CARLETON, Anthony (c.1522-76), of Brightwell Baldwin, Oxon.

Published in The History of Parliament: the House of Commons 1558-1603, ed. P.W. Hasler, 1981
Available from Boydell and Brewer

Constituency

Dates

Family and Education

b. c.1522, 1st s. of John Carleton of Walton-on-Thames, Surr. and Brightwell Baldwin by Joyce, da. of John Welbeck of Oxenhoath, Kent; bro. of George. m. Anne (d. 3 Apr. 1562), da. and coh. of Thomas Perient of Digswell, Herts., 1s. d.v.p. 1da.; (2) by Joyce, da. of Sir John Goodwin of Upper Winchendon, Bucks., wid. of Robert Saunders of Flore, Northants., 2s. 4da. suc. fa. 1551.1

Offices Held

‘Gent. waiter unplaced’ by 1559; escheator, Oxon. and Berks. ?Feb.-Nov. 1559; receiver-gen. Beds. and Bucks. Sept. 1559-Feb. 1565; j.p.q. Oxon. by 1559; commr. sewers, Bucks., Oxon. and Berks. 1567; commr. musters, Oxon. by 1573.2

Biography

Carleton was presumably returned for Westbury through his in-laws the Blounts. His sister Catherine married the 1571 Westbury MP Francis Blount, brother of James, 6th Lord Mountjoy. Unlike his brother George, Anthony never became prominent. He was apparently some sort of minor Household official at the beginning of Elizabeth’s reign, and the bishops’ letters in 1564 noted him (if he is the ‘Mr. Charleton’ then a j.p. for the city of Oxford) as a satisfactory justice of the peace in Oxfordshire, since he was sound in religion.
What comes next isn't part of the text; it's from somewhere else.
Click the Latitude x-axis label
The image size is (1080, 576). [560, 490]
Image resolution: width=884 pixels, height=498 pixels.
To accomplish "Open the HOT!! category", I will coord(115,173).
He may have shared his younger brother’s puritan views: the preamble to the will he made 18 Dec. 1575 spoke of his trust in ‘the mercy and merits of our Lord Jesus Christ’, and his hope ‘thereby to be saved and by none other means’. Carleton died 18 Jan. 1576, and the will was proved in the following June. He appointed his widow sole executrix, and as overseers Dr. Thomas Wilson and Edward Denton, each of whom received £20. There were legacies of £20 to the poor, in addition to an unspecified amount described as ‘the gifts of John Jacob by me set down’. Each of the four younger daughters was to have £200 at her wedding, or on her 17th birthday. Dr. Wilson evidently found difficulty in getting the provisions of the will properly carried out: a letter survives from him to John Fortescue I, asking him to continue his kindness to the widow and the six fatherless children by approaching ‘that hardhearted man’ Sir Edmund Ashfield about land in Brightwell Baldwin. The Queen, from whom this property was leased, had directed Fortescue to be ‘very earnest in this matter, for the poor widow’s benefit’. The monument to Carleton and his first wife in Brightwell Baldwin church mentions John and Joyce, the children of his first marriage; there is also an inscription to his parents, describing his father as ‘the first of the name owner and lord of this town’.3

Ref Volumes: 1558-1603

Author: N. M. Fuidge

Notes

  • 1. Wards 7/6/40; Vis. Oxon. (Harl. Soc. v), 123-4; P. A. Carleton, Memorials Carleton Fam. 28 seq.; CPR, 1553 and App. Edw. VI, 265; CP, iv. 408.
  • 2. EHR, xxiii. 676-7; Lansd. 5, ff. 30 seq.; 56, ff. 168 seq.; CPR, 1558-60, p. 112; 1569-72, p. 219.
  • 3. CPR, 1558-60, p. 112; Cam. Misc. ix(3), p. 82; PCC 13 Carew; Lansd. 23, f. 174; information from Miss K. M. Longley.